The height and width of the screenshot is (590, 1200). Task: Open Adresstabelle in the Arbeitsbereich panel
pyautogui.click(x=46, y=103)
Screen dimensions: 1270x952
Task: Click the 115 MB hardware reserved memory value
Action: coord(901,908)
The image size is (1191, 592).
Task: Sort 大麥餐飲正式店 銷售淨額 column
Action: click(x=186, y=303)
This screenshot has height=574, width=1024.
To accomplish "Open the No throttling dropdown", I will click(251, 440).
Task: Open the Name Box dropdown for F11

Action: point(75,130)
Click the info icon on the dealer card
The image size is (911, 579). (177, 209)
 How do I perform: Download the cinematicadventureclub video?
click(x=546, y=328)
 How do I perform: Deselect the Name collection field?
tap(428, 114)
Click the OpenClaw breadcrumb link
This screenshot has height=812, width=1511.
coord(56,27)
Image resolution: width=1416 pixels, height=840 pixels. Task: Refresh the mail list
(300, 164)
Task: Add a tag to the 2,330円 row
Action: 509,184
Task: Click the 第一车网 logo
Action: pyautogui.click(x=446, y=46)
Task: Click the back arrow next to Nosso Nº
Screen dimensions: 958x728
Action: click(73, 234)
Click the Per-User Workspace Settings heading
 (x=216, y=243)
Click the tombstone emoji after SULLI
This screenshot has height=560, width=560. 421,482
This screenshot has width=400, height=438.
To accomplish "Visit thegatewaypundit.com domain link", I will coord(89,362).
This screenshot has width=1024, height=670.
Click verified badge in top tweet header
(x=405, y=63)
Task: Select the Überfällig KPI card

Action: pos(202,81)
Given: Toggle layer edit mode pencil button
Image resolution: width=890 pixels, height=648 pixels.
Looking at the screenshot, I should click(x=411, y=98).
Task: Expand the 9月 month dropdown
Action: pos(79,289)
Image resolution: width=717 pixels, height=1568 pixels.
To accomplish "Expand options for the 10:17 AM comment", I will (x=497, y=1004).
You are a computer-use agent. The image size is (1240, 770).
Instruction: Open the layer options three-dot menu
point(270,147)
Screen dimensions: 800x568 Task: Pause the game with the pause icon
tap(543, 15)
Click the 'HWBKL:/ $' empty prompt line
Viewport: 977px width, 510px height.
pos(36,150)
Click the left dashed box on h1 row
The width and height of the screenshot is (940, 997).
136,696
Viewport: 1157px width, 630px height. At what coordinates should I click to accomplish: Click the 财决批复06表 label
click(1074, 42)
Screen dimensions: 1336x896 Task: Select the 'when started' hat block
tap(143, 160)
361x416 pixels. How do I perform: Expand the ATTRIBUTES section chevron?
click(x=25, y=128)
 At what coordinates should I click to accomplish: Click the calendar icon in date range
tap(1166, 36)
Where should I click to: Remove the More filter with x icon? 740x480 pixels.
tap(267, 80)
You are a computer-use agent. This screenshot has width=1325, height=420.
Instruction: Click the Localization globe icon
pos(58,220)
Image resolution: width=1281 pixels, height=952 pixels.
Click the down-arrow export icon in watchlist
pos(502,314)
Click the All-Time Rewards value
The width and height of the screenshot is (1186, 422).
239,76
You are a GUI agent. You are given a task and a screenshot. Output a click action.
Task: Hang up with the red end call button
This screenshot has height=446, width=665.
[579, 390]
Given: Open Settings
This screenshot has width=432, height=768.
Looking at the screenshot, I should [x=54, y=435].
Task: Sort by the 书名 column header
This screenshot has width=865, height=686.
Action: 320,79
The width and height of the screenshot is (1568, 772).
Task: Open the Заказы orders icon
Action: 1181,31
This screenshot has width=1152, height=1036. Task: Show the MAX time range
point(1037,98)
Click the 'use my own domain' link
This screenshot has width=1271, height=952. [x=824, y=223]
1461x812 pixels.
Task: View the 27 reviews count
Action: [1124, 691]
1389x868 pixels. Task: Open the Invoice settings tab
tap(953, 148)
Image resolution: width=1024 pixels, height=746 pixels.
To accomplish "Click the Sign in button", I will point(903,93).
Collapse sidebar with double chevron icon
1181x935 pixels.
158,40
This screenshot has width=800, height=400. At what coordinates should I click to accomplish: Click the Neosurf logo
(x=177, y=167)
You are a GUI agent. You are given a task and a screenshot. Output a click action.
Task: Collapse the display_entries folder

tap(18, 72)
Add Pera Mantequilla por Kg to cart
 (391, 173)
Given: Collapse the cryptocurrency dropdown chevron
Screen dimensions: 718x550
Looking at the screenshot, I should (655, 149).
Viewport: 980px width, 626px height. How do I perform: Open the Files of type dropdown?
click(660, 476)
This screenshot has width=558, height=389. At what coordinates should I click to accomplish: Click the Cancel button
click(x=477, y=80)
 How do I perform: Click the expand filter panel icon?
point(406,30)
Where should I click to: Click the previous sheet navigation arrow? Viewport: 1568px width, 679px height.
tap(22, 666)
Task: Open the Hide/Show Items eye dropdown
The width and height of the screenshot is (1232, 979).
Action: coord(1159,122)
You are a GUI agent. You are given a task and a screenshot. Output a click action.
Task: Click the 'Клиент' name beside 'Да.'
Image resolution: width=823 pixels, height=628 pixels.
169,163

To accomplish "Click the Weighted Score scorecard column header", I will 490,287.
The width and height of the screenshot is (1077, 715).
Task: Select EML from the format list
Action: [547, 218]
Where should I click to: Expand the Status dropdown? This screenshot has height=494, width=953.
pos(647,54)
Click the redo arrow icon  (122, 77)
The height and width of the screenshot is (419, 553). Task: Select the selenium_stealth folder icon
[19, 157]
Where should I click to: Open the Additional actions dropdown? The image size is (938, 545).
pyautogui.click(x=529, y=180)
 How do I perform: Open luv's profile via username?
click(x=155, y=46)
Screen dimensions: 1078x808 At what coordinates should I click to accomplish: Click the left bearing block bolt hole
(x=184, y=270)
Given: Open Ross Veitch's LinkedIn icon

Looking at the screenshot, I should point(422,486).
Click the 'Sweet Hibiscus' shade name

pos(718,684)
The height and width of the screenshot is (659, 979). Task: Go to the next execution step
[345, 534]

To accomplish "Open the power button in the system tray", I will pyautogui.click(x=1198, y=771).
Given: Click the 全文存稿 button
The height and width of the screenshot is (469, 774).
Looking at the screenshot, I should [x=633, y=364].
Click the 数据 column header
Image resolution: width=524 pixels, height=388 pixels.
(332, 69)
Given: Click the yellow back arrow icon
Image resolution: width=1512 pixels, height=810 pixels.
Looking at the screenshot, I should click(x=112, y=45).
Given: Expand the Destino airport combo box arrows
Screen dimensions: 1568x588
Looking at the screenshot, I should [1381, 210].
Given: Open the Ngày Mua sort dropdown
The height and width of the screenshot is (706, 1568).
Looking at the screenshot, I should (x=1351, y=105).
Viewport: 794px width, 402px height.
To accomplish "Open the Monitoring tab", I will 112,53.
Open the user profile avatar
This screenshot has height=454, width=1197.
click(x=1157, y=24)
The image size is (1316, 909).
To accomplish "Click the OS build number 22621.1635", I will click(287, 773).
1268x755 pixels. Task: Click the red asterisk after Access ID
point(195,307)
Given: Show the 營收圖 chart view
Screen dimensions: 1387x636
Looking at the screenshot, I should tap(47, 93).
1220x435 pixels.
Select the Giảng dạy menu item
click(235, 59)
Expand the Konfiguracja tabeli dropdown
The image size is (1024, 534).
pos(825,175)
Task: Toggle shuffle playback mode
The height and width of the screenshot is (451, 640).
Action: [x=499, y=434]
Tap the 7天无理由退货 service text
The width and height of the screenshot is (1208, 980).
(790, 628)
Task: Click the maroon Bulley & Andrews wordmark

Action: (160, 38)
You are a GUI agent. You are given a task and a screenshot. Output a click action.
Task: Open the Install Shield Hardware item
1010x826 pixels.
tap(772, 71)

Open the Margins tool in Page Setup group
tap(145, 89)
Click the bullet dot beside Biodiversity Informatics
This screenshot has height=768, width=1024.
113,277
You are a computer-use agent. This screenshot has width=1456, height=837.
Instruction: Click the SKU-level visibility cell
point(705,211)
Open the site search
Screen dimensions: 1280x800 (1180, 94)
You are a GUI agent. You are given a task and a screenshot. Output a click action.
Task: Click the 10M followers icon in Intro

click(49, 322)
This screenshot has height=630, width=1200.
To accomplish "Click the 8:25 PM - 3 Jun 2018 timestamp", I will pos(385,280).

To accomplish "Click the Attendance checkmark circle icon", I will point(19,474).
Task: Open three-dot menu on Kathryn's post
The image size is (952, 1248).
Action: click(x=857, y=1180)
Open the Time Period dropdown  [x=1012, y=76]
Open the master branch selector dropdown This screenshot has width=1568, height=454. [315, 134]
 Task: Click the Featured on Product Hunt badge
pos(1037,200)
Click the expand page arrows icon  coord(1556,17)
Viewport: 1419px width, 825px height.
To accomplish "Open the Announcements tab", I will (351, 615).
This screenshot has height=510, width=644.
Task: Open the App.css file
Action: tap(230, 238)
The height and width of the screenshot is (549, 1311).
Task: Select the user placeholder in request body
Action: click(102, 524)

• • •

◆ **Problem details**
Scan the records above and show every line in which the word "arrows" occurs.

◆ **Completed task**
Given: Expand the Destino airport combo box arrows
Click the expand page arrows icon  coord(1556,17)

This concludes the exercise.